● Data shown
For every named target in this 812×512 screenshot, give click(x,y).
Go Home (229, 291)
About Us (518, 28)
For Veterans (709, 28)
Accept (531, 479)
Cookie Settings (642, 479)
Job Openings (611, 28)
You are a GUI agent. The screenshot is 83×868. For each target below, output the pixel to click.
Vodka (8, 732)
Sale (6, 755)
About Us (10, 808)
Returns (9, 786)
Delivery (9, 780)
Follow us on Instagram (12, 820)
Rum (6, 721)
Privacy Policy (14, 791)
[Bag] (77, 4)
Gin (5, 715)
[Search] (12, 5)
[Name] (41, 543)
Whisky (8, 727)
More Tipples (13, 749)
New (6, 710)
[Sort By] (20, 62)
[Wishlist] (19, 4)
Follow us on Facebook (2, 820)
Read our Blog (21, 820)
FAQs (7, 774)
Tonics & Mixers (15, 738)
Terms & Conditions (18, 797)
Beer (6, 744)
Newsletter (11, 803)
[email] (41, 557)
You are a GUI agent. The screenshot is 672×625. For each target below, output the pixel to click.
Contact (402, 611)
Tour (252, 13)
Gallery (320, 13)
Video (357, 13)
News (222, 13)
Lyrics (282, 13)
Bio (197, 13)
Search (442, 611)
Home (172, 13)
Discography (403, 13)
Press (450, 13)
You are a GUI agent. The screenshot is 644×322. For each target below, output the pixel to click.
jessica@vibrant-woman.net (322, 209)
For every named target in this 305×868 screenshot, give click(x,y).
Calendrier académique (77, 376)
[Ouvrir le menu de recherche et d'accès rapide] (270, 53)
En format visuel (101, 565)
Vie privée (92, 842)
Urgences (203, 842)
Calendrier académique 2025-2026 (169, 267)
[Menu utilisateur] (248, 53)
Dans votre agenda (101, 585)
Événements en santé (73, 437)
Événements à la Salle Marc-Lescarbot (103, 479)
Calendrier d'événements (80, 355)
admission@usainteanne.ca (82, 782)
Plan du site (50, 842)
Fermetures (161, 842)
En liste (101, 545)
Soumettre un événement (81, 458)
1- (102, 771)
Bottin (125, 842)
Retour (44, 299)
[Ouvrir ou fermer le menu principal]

● Required task
Arrange the lines above as a numbered list, leaving out any blank lines.

● Solution to the exercise
1. For every named target in this 812×512 screenshot, give click(x,y).
2. Go Home (229, 291)
3. About Us (518, 28)
4. For Veterans (709, 28)
5. Accept (531, 479)
6. Cookie Settings (642, 479)
7. Job Openings (611, 28)
8. You are a GUI agent. The screenshot is 83×868. For each target below, output the pixel to click.
9. Vodka (8, 732)
10. Sale (6, 755)
11. About Us (10, 808)
12. Returns (9, 786)
13. Delivery (9, 780)
14. Follow us on Instagram (12, 820)
15. Rum (6, 721)
16. Privacy Policy (14, 791)
17. [Bag] (77, 4)
18. Gin (5, 715)
19. [Search] (12, 5)
20. [Name] (41, 543)
21. Whisky (8, 727)
22. More Tipples (13, 749)
23. New (6, 710)
24. [Sort By] (20, 62)
25. [Wishlist] (19, 4)
26. Follow us on Facebook (2, 820)
27. Read our Blog (21, 820)
28. FAQs (7, 774)
29. Tonics & Mixers (15, 738)
30. Terms & Conditions (18, 797)
31. Beer (6, 744)
32. Newsletter (11, 803)
33. [email] (41, 557)
34. You are a GUI agent. The screenshot is 672×625. For each target below, output the pixel to click.
35. Contact (402, 611)
36. Tour (252, 13)
37. Gallery (320, 13)
38. Video (357, 13)
39. News (222, 13)
40. Lyrics (282, 13)
41. Bio (197, 13)
42. Search (442, 611)
43. Home (172, 13)
44. Discography (403, 13)
45. Press (450, 13)
46. You are a GUI agent. The screenshot is 644×322. For each target below, output the pixel to click.
47. jessica@vibrant-woman.net (322, 209)
48. For every named target in this 305×868 screenshot, give click(x,y).
49. Calendrier académique (77, 376)
50. [Ouvrir le menu de recherche et d'accès rapide] (270, 53)
51. En format visuel (101, 565)
52. Vie privée (92, 842)
53. Urgences (203, 842)
54. Calendrier académique 2025-2026 (169, 267)
55. [Menu utilisateur] (248, 53)
56. Dans votre agenda (101, 585)
57. Événements en santé (73, 437)
58. Événements à la Salle Marc-Lescarbot (103, 479)
59. Calendrier d'événements (80, 355)
60. admission@usainteanne.ca (82, 782)
61. Plan du site (50, 842)
62. Fermetures (161, 842)
63. En liste (101, 545)
64. Soumettre un événement (81, 458)
65. 1- (102, 771)
66. Bottin (125, 842)
67. Retour (44, 299)
68. [Ouvrir ou fermer le menu principal]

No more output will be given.